Jason Brickman, Guard, Long Island – The nation’s leading assist man, Brickman has tremendous vision and ballhandling skills, along with the ability to knock down open shots. He’s not a very good defender, but he will have the chance to prove some people wrong. Either way, the tournament assist record is in danger with him there.
Josh Davis, Forward, San Diego State- The Tulane transfer became an integral part of an Aztecs’ defense which was one of the toughest in the nation. His offensive game suffered a bit against tougher competition, but he is a high-level rebounder and a strong competitor.
Andre Dawkins, Guard, Duke – After a year off for personal reasons, Dawkins came on strong for the Blue Devils in the middle of the season with his timely three-point shooting. If he gets hot from behind the arc, the points will pile up quickly.
Fuquan Edwin, Guard, Seton Hall – Edwin entered this past year coming off a very good junior season where he had established himself as one of the nation’s best defenders and an increasingly reliable shooter. This season was inconsistent, but he still emerged as the Big East’s best defender and he will likely lock down some very good scorers this week.
Anthony Ireland, Guard, Loyola Marymount – Ireland is coming off a very successful career with the Lions, one in which he never seemed to get the attention he probably deserved. Quick and crafty, the 5’10 Ireland often plays much bigger than his size, attacking the basket whenever the chance is there. His passing skills are underrated, and were certainly overshadowed by his scoring ability. He will likely thrive playing with very good talent around him.
Javon McCrea, Forward, Buffalo – McCrea was a dominant force around the basket the past few years for the Bulls, using his wide body to create all the space he needs to rebound and score. McCrea was also a very active defender and good shot-blocker for his size. The tournament should give him a chance to show his strengths while proving there is more to his game.
Mark McLaughlin, Guard, Central Washington – Well traveled in his college career, McLaughlin finally found a home with the Division II Wildcats. One of the leading scorers in the nation, McLaughlin has good size and a nice feel for the game. Expect him to come out with something to prove at Portsmouth, and also expect him to impress many who don’t know him well.
Aaric Murray, Center, Texas Southern – After tumultuous stops at La Salle and West Virginia, Murray settled in at Texas Southern this past year and had a very strong, and drama-free, season. He has good size and skill, though it was maddening to see him disappear for long stretches in games. It will be important for him this week and prove that he can play at a high level consistently.
Roberto Nelson, Guard, Oregon State – Nelson was a bright spot in an Oregon State offense that often lacked any real cohesion. While not incredibly quick, Nelson knows how to find ways to get the basket and has no problem playing through contact. This past year, Nelson was able to show that he could be a strong distributor as well, though with the scoring burden usually falling on him, he didn’t get a chance to put up the assist numbers he probably could. I expect him to do it this week.

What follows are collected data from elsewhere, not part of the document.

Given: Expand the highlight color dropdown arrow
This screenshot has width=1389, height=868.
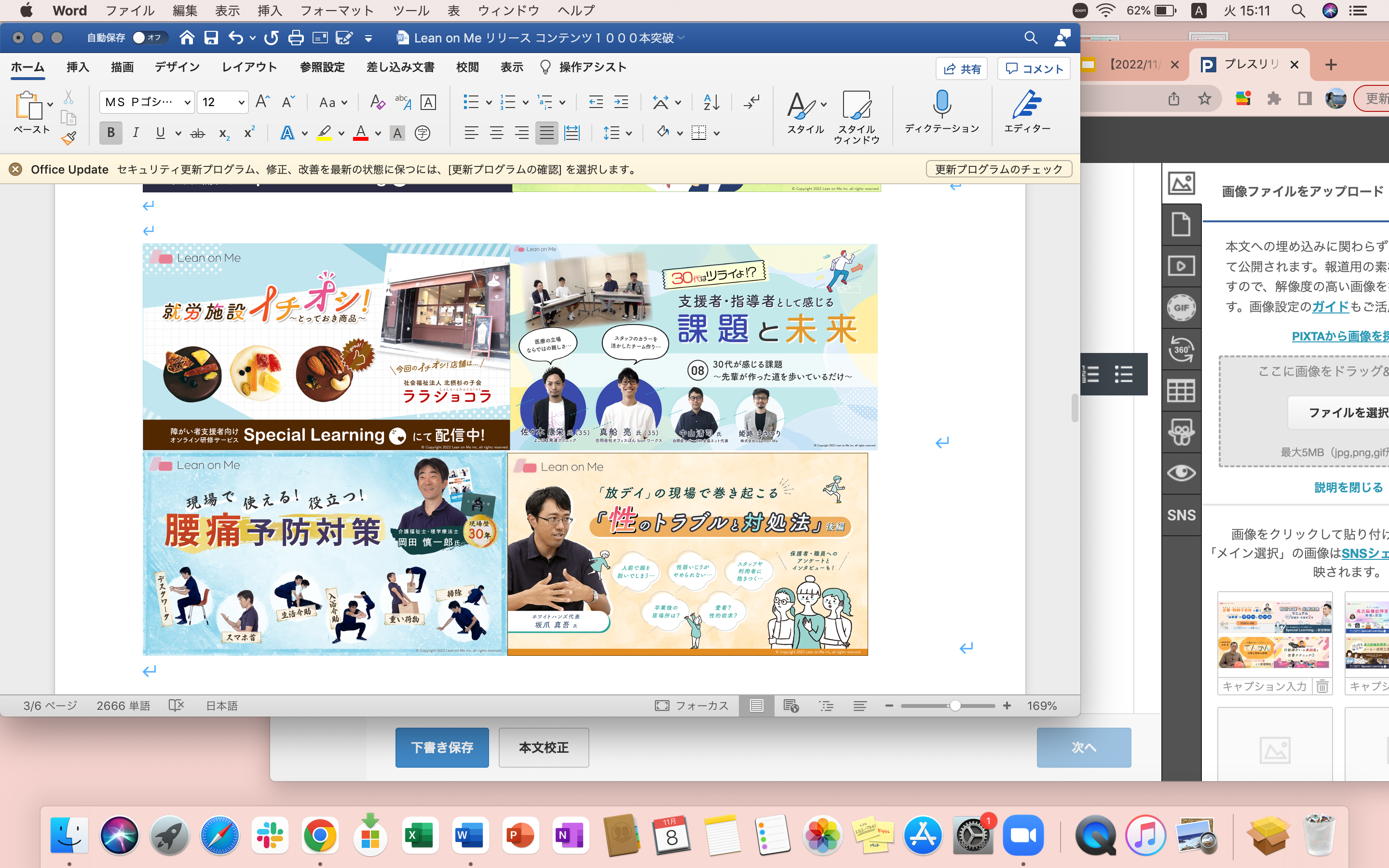Looking at the screenshot, I should click(x=341, y=133).
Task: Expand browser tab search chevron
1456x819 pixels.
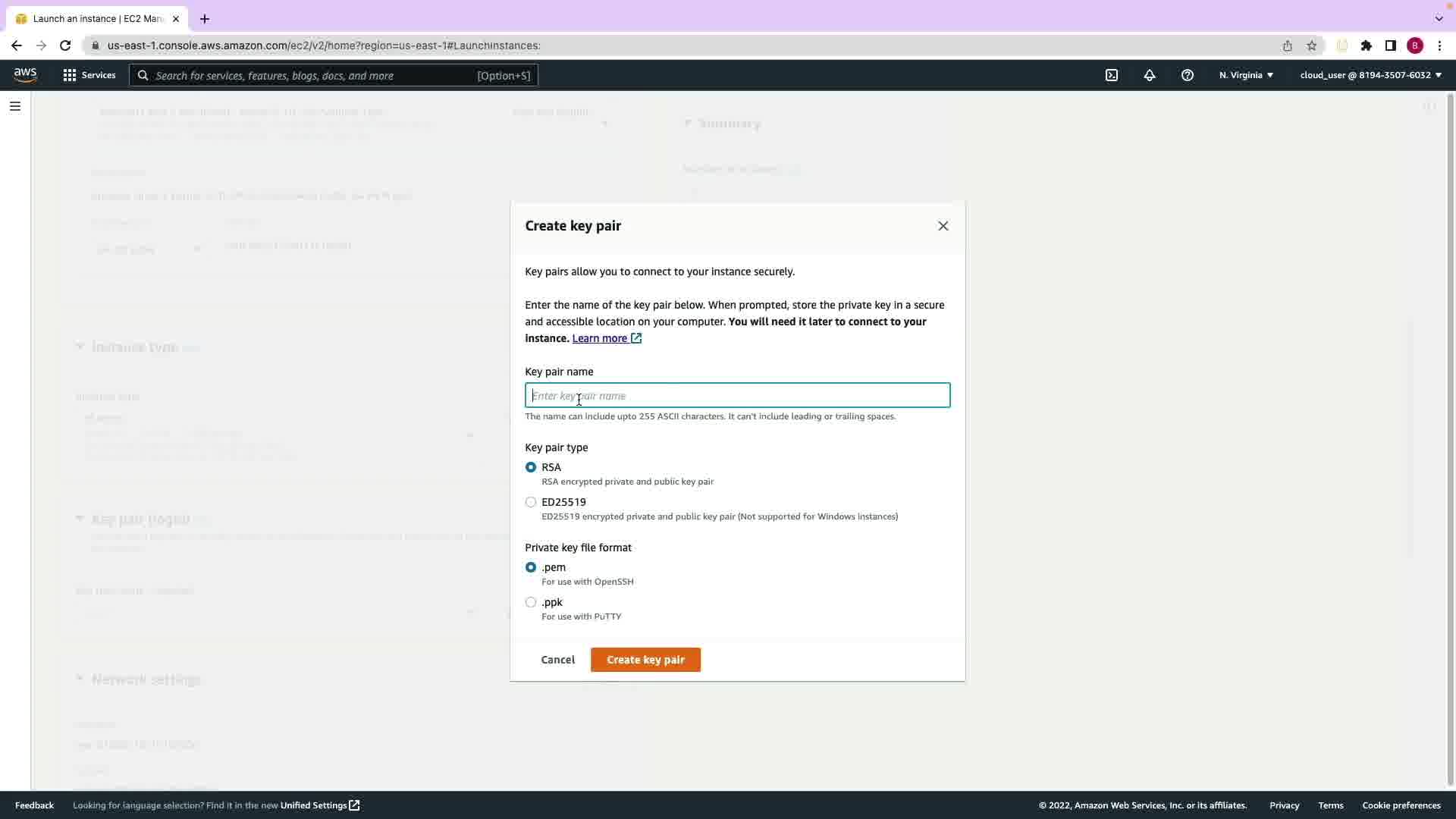Action: [1439, 18]
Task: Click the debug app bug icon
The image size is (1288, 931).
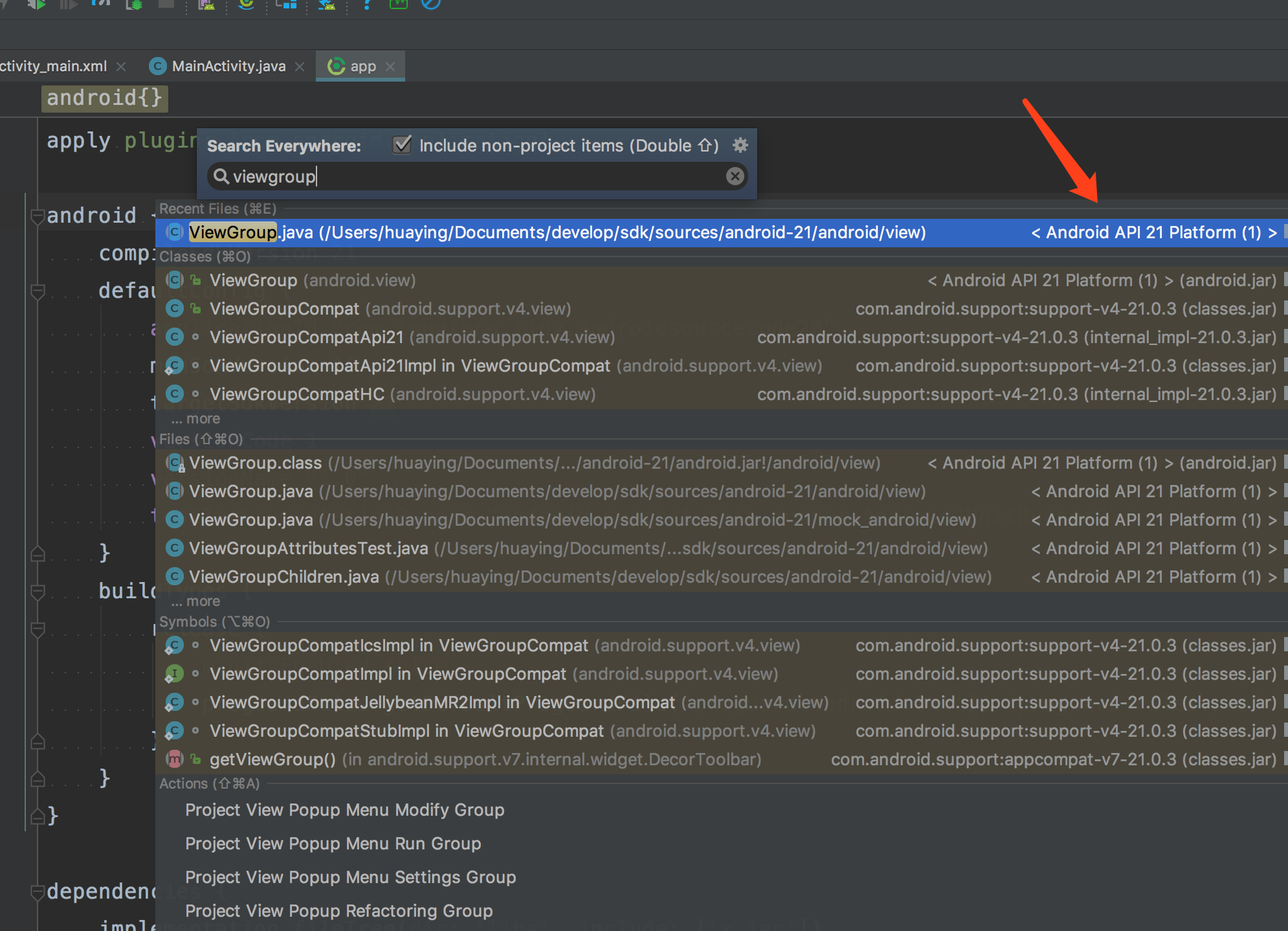Action: tap(135, 4)
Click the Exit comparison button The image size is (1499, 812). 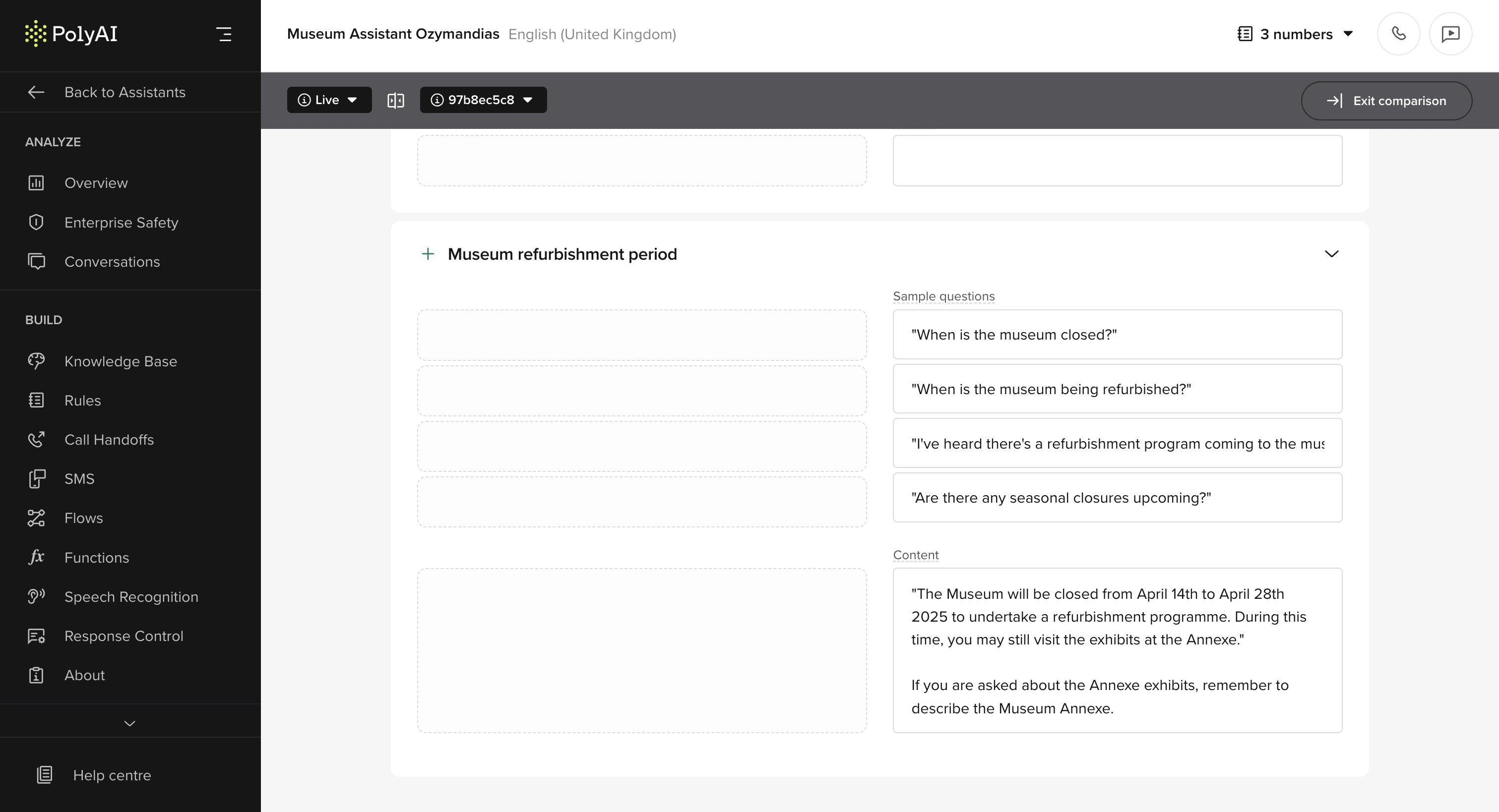pyautogui.click(x=1386, y=101)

Isaiah Sykes, Guard, Central Florida – Sykes put up big numbers for a Central Florida team that needed him to carry a heavy burden this year. 6’6 and strong, Sykes had little problem getting to the basket against the guards or small forwards who needed to guard him. He is a great rebounder for his size, especially on the offensive boards, and he also sees the floor very well. His versatile game should play well this week in front of the scouts in attendance.
Jamil Wilson, Forward, Marquette – Wilson never seemed to really put together the type of season he seemed capable of, though to be fair, the Marquette offense in general seemed to struggle. Like many Marquette players the past few seasons, Wilson is a good defender and rebounder. This week, he should also be able to show that there is more to his offensive game when the restraints are lifted.